Erik Wemple and Ball Four: Is this our day for fiery language? In this new post, the Washington Post's Erik Wemple endorses the use of the fiery term "lie" by big major fact-checkers.
His nugget passage appears below. Lori Robertson of FactCheck.org argues against the use of the term "lie."
In response, Wemple says fact-checkers should maybe use the term in certain cases. We were struck by the alacrity with which he wanted to go there:
WEMPLE (3/9/17): Asked to elaborate on FactCheck.org’s aversion to “lie,” Robertson cites the industry-standard explanation: “Was there intent to deceive?” That’s a question that’s tough to answer, and it’s required to prove the definition of “lie.” There’s another layer to the rationale, too: “Our official policy is the ‘intent’ argument, but … if we said somebody lies every other day, to me it sounds like name-calling,” says Robertson.Is Wemple right? If a politician "states falsehoods that have been contradicted numerous times by well-distributed reporting," is it "fair to reach the conclusion that he has lied?"
That’s not to say that Robertson hasn’t heard the cries for “lies.” “My question for people who want us to say this: Why? Why is that so important to you?” says Robertson. “I mean, is that valuable in some way for us to say somebody lied? Or is it more valuable for us to explain, ‘This was false and let us explain why. Let us give you some other information.’ I think that larger context is maybe more important than the label.”

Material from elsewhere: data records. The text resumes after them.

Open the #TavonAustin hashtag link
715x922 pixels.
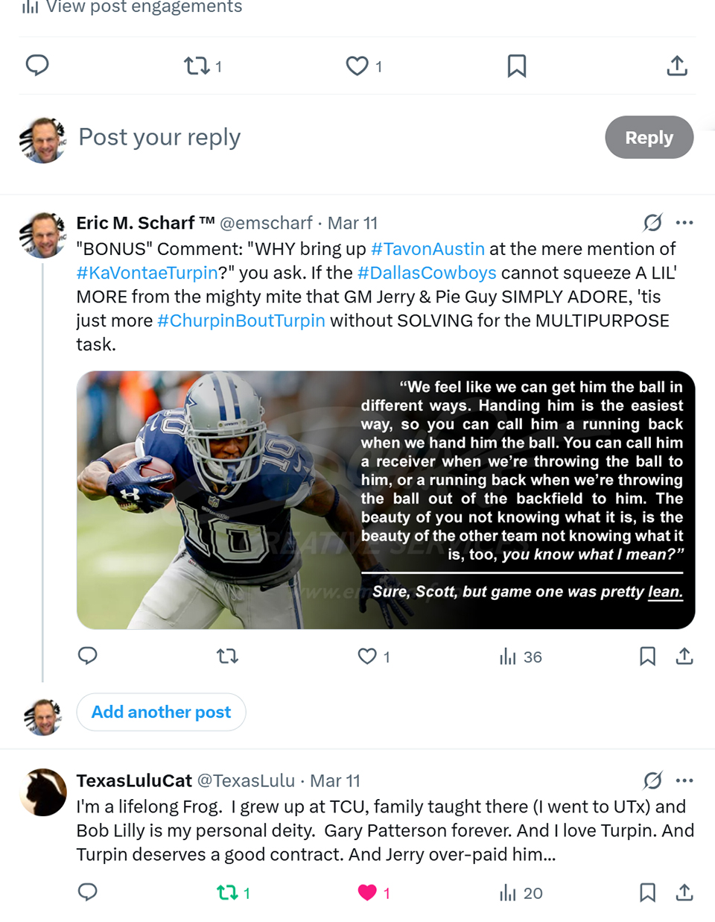tap(428, 249)
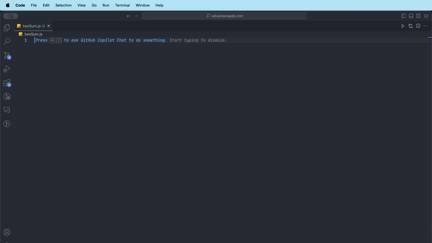The width and height of the screenshot is (432, 243).
Task: Open the Explorer view in activity bar
Action: point(7,28)
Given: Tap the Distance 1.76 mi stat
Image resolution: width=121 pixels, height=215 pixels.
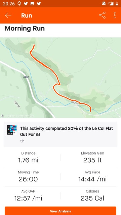Looking at the screenshot, I should [28, 158].
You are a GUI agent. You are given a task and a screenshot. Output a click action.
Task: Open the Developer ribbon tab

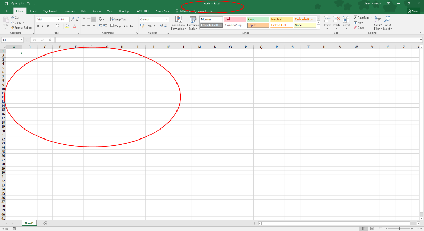pyautogui.click(x=125, y=11)
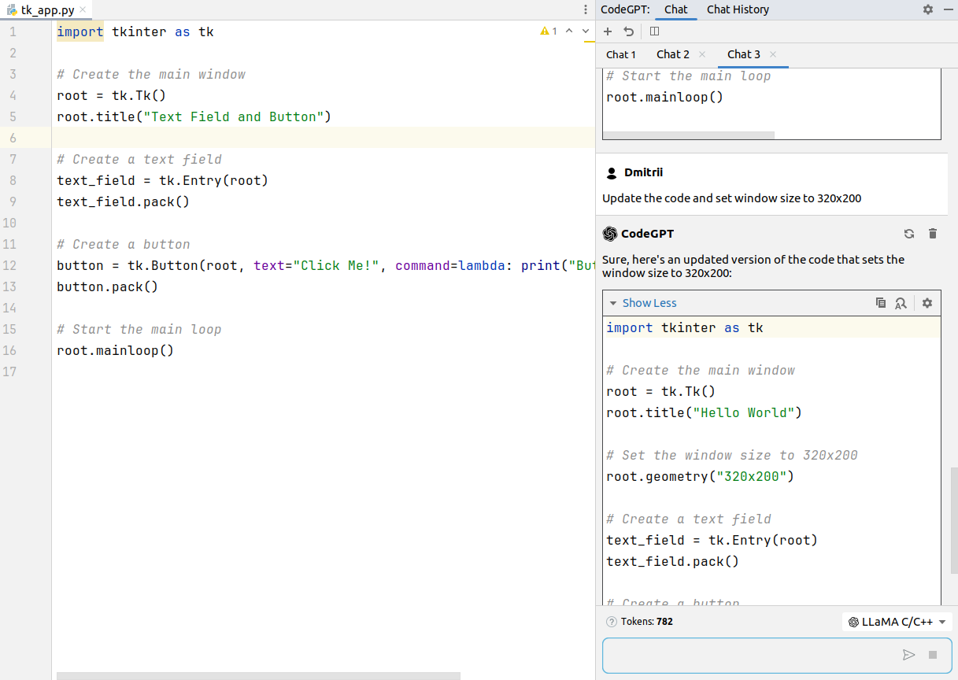The width and height of the screenshot is (958, 680).
Task: Click the reset chat undo arrow icon
Action: (x=628, y=31)
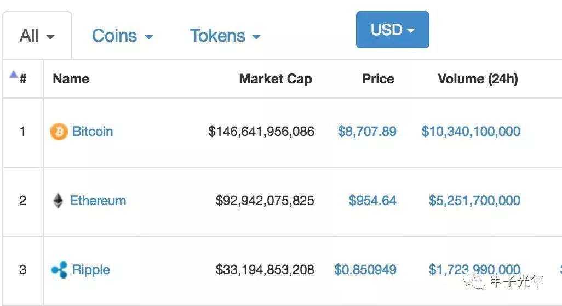Open the USD currency selector button
Viewport: 562px width, 306px height.
click(392, 30)
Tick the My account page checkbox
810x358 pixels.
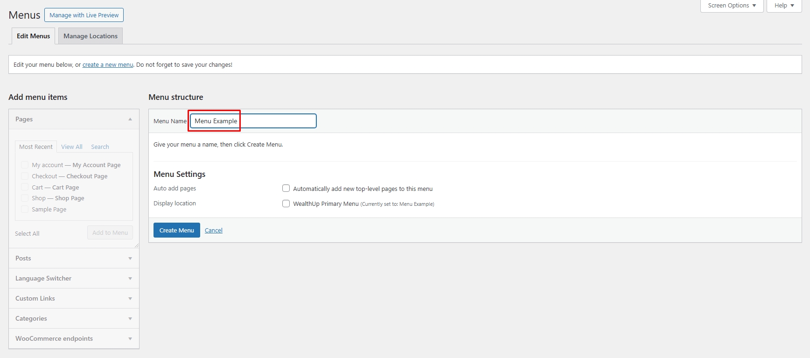click(25, 165)

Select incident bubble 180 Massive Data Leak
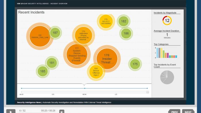(40, 36)
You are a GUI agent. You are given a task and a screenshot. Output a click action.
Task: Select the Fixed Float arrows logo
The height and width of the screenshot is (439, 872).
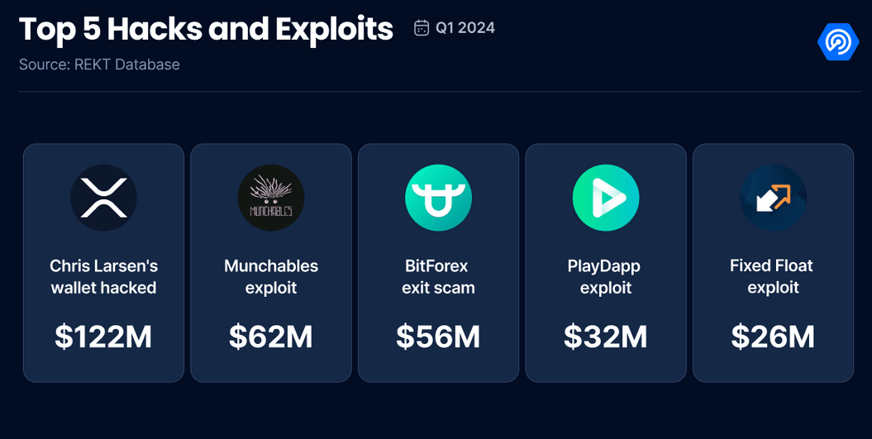coord(773,198)
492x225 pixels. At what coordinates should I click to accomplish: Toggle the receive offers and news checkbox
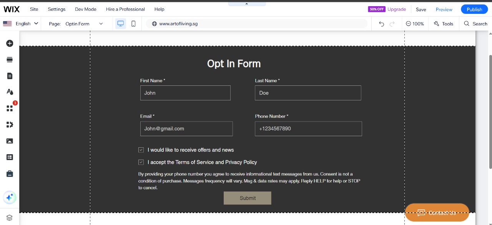(x=141, y=150)
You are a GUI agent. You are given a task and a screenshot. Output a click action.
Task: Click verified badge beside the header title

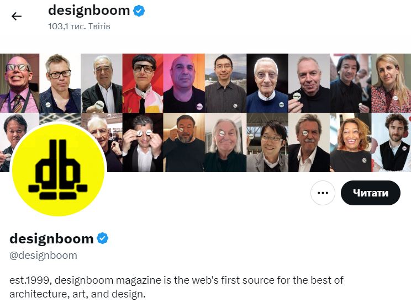coord(139,11)
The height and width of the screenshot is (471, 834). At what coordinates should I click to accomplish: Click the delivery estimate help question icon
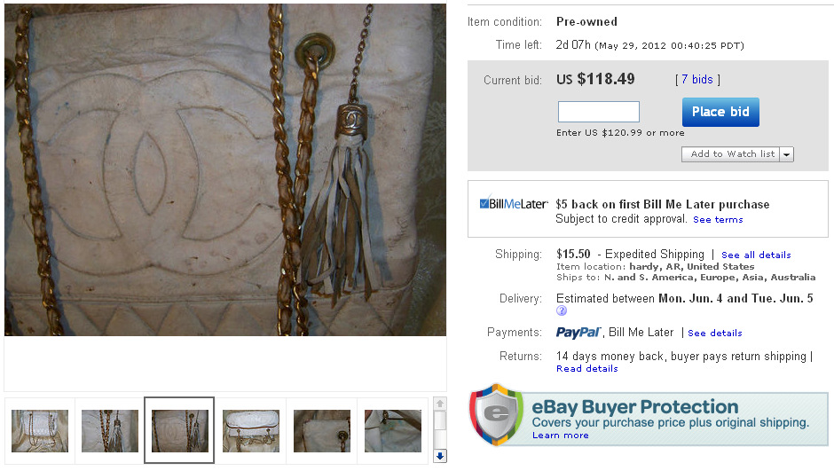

How about this: Both are important. When the president states falsehoods that have been contradicted numerous times by well-distributed reporting—sometimes directly to him in interviews and the like—it’s fair to reach the conclusion that he has lied.
Maybe! But before you used that thrilling term, wouldn't you want to ask the pol, or his staff, why he keeps making the claim in question? Wouldn't you want to tell your readers what the pol said in response?
Politicians are not required to agree with fact-checkers, even those as celebrated as Robertson or Wemple. We were struck by Wemple's thinking here:
In his head, he wanted to go to the supposition before he sought and transmitted all the relevant information. Even in these enlightened times, we humans tend to be like this.
We recall the famous statement by Gene Brabender in Jim Bouton's classic, Ball Four: "Where I come from we just talk a little while. After that we start to hit.”